====== RECORDS SUPPLIED ======
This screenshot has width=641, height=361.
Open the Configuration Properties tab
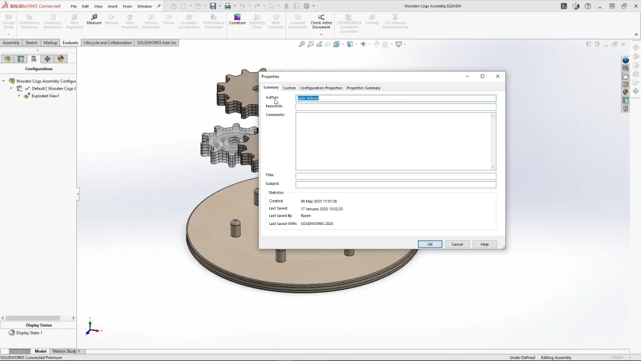321,88
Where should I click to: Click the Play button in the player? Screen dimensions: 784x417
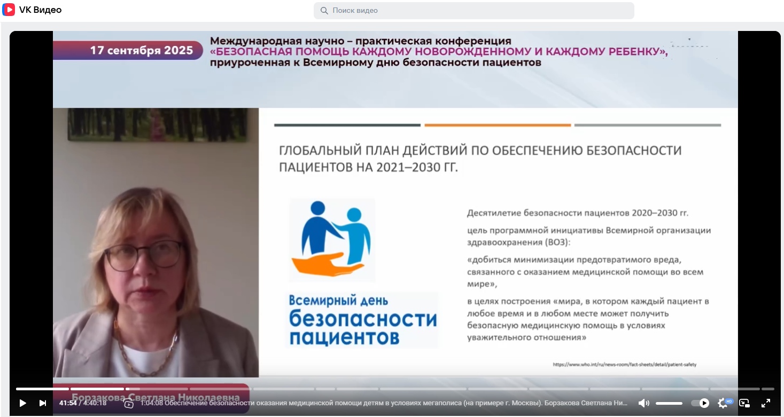point(23,403)
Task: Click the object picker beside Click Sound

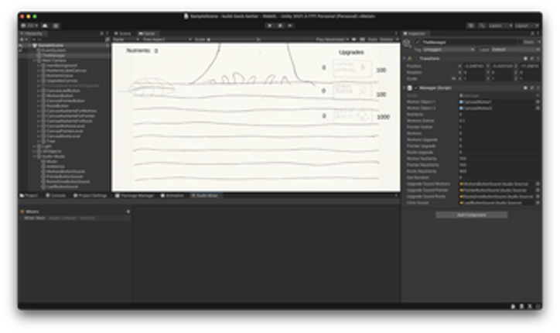Action: click(x=538, y=203)
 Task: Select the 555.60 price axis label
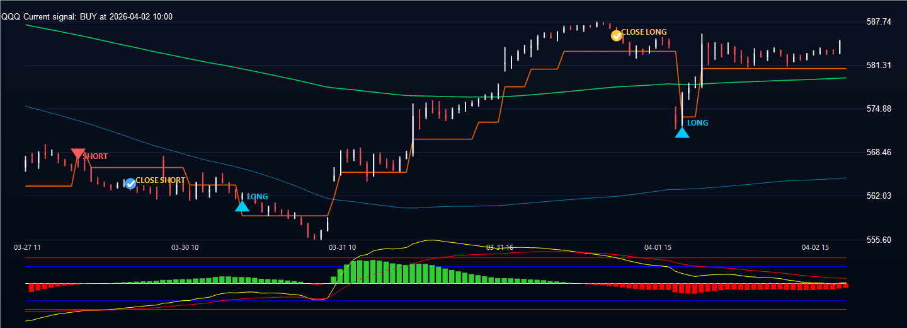[x=879, y=240]
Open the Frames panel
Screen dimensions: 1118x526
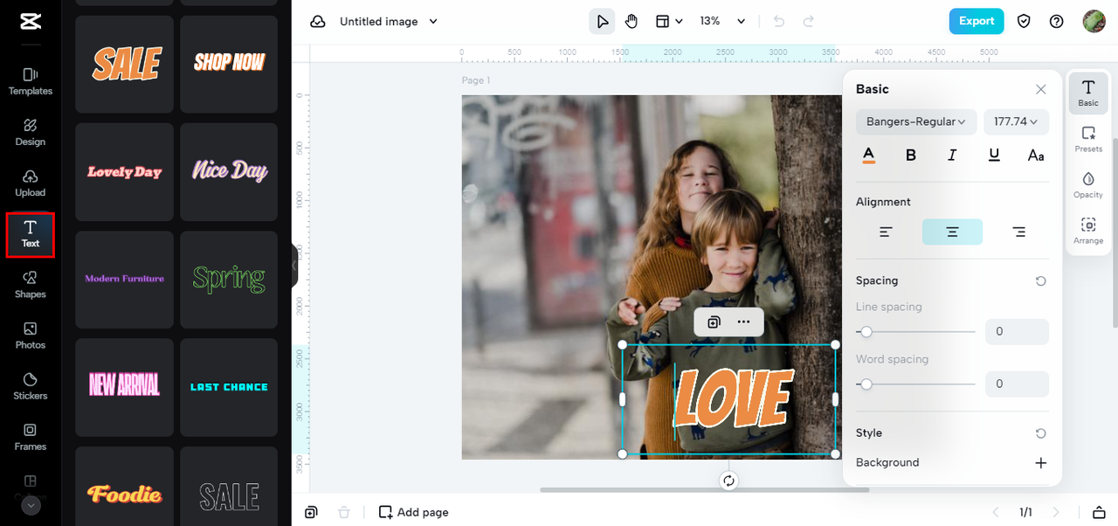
======
> **EXERCISE OBJECTIVE**
Reproduce every line above exactly as written, omitting the images.

> **TASK ANSWER**
This screenshot has width=641, height=361.
Open the Configuration Properties tab
321,88
Where should I click to: Click the Play button in the player? Screen dimensions: 784x417
point(23,403)
Task: Click the object picker beside Click Sound

Action: click(x=538, y=203)
 Task: Select the 555.60 price axis label
[x=879, y=240]
Open the Frames panel
Screen dimensions: 1118x526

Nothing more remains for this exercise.